Process and Thread are the essentially associated. The process is an execution of a program whereas thread is an execution of a program driven by the environment of a process. Another major point which differentiates process and thread is that processes are isolated with each other whereas threads share memory or resources with each other.
Programs are not stored on the primary memory in your computer. They are stored on a disk or a secondary memory on your computer. They are read into the primary memory and executed by the kernel. A program is sometimes referred as passive entity as it resides on a secondary memory.
Process is an executing instance of a program that performs the relevant actions specified in it. The operating system creates, schedules and terminates the processes. The other processes created by the main process are known as child process.
A process operations are controlled with the help of PCB (Process control Block) which contains all the information regarding to a process such as a process id, priority, state and contents CPU register. PCB is a kernel-based data structure which contains information about
- Scheduling – It is a method of selecting the sequence of the process in simple words chooses the process which has to be executed first in the CPU.
- Dispatching – It sets up an environment for the process to be executed.
- Context save – This function saves the information regarding to a process when it gets resumed or blocked.

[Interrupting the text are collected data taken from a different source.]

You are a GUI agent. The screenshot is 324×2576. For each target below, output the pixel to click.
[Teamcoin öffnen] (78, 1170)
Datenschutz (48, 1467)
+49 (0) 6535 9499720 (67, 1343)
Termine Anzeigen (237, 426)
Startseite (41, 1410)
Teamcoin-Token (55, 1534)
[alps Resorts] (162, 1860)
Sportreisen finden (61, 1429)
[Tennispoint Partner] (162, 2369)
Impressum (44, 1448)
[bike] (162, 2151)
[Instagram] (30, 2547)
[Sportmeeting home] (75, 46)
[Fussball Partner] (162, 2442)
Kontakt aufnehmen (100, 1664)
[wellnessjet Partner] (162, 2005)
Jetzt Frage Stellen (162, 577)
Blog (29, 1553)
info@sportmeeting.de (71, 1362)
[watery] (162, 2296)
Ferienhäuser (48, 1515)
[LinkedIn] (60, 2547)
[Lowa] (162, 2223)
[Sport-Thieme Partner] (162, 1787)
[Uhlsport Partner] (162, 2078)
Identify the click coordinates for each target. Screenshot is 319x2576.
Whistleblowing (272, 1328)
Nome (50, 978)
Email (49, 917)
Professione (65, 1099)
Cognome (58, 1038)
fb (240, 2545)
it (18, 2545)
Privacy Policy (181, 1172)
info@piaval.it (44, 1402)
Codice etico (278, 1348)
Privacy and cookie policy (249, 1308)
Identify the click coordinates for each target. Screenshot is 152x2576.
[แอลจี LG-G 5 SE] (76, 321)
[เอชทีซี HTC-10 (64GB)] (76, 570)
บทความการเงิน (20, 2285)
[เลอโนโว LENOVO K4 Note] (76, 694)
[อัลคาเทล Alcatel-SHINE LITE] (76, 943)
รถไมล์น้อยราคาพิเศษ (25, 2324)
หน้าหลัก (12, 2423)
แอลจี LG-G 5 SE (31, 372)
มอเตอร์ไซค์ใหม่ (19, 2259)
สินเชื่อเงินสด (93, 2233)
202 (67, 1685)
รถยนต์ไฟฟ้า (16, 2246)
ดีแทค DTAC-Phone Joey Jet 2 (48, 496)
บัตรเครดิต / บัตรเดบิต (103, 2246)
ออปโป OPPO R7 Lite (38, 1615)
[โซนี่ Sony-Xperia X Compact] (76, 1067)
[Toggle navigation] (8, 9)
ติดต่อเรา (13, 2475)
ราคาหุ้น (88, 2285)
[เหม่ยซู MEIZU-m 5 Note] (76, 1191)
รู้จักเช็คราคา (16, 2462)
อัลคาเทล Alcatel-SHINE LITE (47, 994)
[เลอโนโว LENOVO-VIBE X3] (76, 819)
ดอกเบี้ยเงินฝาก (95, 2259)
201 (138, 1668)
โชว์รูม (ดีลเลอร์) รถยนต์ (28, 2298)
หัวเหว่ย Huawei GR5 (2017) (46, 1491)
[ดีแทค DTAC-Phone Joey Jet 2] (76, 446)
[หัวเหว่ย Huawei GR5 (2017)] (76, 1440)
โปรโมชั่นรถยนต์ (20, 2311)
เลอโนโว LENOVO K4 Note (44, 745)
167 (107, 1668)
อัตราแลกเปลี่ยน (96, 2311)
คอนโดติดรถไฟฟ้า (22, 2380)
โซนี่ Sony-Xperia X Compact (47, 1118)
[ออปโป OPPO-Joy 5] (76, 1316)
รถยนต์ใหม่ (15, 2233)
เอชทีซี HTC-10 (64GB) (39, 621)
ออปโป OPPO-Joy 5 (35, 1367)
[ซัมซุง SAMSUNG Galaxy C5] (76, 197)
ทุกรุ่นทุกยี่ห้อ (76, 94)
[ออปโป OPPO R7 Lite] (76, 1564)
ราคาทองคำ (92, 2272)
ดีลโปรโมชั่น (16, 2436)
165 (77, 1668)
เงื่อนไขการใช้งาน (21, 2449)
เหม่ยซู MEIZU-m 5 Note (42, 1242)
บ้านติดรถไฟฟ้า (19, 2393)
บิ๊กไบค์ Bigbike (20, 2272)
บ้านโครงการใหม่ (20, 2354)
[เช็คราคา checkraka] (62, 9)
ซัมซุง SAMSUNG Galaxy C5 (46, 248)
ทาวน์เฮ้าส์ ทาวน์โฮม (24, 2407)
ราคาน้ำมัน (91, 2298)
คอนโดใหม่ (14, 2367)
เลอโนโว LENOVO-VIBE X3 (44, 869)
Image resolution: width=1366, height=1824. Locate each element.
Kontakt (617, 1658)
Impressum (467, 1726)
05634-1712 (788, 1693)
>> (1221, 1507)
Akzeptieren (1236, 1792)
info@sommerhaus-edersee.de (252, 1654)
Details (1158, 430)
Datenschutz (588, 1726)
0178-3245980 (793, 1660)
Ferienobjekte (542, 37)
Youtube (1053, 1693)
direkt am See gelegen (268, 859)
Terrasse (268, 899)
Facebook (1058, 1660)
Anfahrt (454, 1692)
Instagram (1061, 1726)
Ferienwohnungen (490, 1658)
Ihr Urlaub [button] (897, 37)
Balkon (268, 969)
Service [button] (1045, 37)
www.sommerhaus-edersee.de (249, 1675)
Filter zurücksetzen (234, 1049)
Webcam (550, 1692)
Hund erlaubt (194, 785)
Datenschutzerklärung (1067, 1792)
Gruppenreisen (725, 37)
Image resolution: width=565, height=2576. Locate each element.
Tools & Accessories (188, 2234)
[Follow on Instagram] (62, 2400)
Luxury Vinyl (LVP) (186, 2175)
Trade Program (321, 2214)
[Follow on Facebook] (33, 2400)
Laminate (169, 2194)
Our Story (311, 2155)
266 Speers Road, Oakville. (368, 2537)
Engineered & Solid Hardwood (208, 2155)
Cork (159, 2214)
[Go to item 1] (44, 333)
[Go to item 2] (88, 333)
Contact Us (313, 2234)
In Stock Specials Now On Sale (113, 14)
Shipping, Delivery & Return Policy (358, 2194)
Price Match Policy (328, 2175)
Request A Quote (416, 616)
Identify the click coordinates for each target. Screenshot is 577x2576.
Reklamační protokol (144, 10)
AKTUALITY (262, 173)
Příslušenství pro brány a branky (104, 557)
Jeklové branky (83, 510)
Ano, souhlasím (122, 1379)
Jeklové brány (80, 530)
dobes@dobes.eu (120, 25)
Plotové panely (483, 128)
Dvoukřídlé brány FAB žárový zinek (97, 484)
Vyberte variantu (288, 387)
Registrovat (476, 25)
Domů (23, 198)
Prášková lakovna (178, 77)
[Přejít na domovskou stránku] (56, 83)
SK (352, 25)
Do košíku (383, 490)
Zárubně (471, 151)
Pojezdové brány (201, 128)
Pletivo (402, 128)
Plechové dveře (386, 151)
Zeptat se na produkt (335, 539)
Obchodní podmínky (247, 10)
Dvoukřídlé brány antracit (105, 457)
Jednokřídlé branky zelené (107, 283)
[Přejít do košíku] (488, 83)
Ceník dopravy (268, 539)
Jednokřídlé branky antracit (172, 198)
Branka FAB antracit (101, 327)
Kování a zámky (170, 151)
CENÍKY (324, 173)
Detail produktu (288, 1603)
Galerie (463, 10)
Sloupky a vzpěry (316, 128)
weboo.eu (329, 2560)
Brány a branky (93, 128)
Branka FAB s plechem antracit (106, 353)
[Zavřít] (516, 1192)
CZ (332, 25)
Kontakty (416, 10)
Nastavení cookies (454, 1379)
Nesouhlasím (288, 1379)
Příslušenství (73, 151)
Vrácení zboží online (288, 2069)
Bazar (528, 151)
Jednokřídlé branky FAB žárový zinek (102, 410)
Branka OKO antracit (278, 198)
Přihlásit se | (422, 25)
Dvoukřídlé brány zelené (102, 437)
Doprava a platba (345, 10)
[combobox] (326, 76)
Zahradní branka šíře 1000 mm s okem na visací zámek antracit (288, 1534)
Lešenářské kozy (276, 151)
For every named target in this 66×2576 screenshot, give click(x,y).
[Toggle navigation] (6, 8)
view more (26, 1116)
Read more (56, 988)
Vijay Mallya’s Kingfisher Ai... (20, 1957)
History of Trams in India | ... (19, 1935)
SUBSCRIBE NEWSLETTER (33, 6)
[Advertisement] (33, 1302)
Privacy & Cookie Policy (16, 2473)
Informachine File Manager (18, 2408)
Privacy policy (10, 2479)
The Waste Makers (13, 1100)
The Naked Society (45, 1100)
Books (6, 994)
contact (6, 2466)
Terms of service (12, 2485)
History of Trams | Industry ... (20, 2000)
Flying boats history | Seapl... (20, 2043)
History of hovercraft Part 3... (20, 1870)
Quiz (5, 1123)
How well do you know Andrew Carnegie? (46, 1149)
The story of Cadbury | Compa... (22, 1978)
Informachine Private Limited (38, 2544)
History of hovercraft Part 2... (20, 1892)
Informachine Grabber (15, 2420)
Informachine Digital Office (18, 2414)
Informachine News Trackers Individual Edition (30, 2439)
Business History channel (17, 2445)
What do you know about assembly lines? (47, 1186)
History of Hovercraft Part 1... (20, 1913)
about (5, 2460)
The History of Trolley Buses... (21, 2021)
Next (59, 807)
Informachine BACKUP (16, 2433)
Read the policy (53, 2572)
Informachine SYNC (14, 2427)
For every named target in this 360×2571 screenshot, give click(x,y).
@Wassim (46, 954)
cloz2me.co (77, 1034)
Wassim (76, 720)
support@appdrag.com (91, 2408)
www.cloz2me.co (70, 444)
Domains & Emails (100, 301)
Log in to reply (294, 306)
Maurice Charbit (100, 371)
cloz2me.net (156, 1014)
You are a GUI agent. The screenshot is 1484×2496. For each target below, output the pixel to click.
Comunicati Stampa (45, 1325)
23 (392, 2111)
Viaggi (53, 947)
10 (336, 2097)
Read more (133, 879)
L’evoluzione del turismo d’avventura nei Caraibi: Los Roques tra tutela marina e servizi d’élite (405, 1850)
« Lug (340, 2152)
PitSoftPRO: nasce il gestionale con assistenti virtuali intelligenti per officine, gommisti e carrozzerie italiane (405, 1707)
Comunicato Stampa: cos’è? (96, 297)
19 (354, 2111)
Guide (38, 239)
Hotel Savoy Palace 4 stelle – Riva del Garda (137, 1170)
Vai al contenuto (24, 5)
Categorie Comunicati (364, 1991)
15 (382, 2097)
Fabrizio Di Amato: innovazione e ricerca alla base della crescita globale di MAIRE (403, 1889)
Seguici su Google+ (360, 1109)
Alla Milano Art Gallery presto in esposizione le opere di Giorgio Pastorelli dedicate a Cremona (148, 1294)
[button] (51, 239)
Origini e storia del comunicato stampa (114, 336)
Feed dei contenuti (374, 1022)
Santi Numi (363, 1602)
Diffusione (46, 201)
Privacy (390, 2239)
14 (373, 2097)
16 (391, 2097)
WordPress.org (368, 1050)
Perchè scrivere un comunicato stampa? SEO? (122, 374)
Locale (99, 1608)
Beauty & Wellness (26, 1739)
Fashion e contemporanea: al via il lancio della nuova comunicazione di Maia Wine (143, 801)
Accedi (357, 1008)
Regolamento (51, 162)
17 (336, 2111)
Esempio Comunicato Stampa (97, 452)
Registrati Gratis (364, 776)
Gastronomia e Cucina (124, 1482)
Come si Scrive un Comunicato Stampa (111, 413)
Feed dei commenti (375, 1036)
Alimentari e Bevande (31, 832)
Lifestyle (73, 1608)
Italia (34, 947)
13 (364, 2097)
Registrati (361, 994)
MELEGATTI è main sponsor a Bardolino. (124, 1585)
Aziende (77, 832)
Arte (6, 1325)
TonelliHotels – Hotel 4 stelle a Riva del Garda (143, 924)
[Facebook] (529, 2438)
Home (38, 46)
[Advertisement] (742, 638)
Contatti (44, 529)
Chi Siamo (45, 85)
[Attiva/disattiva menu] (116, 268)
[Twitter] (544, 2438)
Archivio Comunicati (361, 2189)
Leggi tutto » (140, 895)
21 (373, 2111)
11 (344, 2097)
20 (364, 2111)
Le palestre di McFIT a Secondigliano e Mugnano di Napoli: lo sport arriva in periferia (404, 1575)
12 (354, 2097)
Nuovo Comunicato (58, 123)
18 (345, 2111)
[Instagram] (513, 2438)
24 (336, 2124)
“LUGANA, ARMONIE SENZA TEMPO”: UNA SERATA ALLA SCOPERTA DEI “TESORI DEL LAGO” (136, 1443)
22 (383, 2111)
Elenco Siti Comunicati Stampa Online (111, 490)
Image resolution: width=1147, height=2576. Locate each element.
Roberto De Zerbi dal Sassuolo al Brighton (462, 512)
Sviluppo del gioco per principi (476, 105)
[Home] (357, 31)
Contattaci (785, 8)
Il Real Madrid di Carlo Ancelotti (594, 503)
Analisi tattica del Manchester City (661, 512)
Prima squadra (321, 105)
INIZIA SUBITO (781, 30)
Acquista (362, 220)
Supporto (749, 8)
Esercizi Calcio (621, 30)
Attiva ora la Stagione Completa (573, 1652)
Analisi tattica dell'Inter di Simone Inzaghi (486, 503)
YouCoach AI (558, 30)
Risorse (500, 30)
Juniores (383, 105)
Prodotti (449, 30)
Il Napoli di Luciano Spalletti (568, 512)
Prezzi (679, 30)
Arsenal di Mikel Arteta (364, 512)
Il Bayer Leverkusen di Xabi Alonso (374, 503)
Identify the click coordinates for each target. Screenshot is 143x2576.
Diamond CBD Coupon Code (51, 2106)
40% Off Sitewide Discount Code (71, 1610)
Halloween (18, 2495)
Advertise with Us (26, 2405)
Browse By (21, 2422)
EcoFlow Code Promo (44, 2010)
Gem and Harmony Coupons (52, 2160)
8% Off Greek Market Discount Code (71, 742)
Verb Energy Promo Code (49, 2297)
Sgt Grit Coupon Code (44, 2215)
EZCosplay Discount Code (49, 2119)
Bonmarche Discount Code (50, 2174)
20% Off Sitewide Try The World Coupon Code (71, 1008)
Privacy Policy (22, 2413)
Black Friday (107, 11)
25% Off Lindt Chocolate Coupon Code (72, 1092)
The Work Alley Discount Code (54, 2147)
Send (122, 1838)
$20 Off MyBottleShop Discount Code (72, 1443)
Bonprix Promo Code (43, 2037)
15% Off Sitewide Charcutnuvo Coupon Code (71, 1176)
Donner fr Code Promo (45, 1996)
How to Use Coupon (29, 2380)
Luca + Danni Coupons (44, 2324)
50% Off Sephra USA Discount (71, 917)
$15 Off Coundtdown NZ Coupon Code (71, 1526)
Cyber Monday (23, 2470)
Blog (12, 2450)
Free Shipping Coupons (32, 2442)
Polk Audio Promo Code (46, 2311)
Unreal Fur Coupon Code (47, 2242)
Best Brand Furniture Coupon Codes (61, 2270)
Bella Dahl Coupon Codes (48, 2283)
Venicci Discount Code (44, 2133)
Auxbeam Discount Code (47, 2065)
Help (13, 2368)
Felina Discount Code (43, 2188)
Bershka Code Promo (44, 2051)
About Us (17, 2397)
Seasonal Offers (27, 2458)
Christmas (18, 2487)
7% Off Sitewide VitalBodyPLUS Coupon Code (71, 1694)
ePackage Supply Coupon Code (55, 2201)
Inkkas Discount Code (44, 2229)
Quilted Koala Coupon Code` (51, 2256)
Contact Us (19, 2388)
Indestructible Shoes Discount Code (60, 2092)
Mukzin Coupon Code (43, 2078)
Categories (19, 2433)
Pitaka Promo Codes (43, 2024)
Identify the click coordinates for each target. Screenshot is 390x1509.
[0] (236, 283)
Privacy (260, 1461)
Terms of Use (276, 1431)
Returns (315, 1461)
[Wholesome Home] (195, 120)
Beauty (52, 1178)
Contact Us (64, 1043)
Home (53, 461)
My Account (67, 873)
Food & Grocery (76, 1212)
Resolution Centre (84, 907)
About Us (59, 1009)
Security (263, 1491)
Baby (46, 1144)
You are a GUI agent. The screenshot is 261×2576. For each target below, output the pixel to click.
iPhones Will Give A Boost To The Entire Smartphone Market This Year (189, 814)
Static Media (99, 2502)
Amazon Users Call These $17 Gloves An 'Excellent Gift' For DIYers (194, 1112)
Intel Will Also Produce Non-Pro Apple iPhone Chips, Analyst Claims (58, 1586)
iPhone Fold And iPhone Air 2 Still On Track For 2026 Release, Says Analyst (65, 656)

There are certain states included in a process lifecycle such as ready, running, blocked and terminated. Process States are used for keeping the track of the process activity at an instant.
Properties of a Process:
- Creation of each process require system calls.
- A process is an isolated execution entity and does not share data and information.
- Processes use IPC (Inter-process communication) mechanism for communication which significantly increases the number of system calls.
- Process management consumes more system calls.
- Each process has its own stack and heap memory, instruction, data and memory map.
- Computers can execute multiple threads simultaneously. Each processor chip typically contains multiple cores.
- Many modern processors support hyperthreading i.e. each physical core behaves as if it is actually two cores, so it can run two threads simultaneously.
- At any given time, most threads do not need to execute (they are waiting for something).
- OS uses a process control block to keep track of each process.
- Execution state for each thread (saved registers, etc.)
- Scheduling information
- Information about memory used by this process
- Information about open files
- Accounting and other miscellaneous information
- At any given time a thread is in one of 3 states i.e. Running, Blocked (waiting for an event like disk I/O, incoming network packet, etc.) or Ready (waiting for CPU time)
- Dispatcher run a thread for a while, save its state and load state of another thread. It also does context switch i.e. changing the thread currently running on a core by first saving the state of the old process, then loading the state of the new thread.
Operating system creates a process by loading code and data into memory i.e.
- Create and initialize process control block.
- Create first thread with call stack.
- Provide initial values for “saved state” for the thread
- Make thread known to dispatcher; dispatcher “resumes” to start of new program.
Thread is the smallest executable unit of a process. For example, when you run a notepad program, operating system creates a process and starts the execution of main thread of that process.
A process can have multiple threads. Each thread will have their own task and own path of execution in a process. For example, in a notepad program, one thread will be taking user inputs and another thread will be printing a document.
All threads of the same process share memory of that process. As threads of the same process share the same memory, communication between the threads is fast.
Thread vs Process
Difference between Thread and Process from operating system perspective:
- Address Space
All threads from the same process share memory space of the process that created it, on the other hand, each process has their own address space.
Threads can directly communicate with other threads of the same process. Communication among thread is cheaper than inter-process communication.
Threads have less overhead compared to Process in terms of metadata, context switch and CPU and memory requirement.
- Data Segment
Thread have direct access to the data segment of its process, an individual process has their own copy of the data segment of the parent process.
A thread cannot exist without process. Also, a process, at least, has one thread to do the job e.g. main thread for Java programs.
- Context Switching
Since all threads from the same process share same address space, inter-thread communication and context switching between them are much faster than inter-process communication and context switching between process.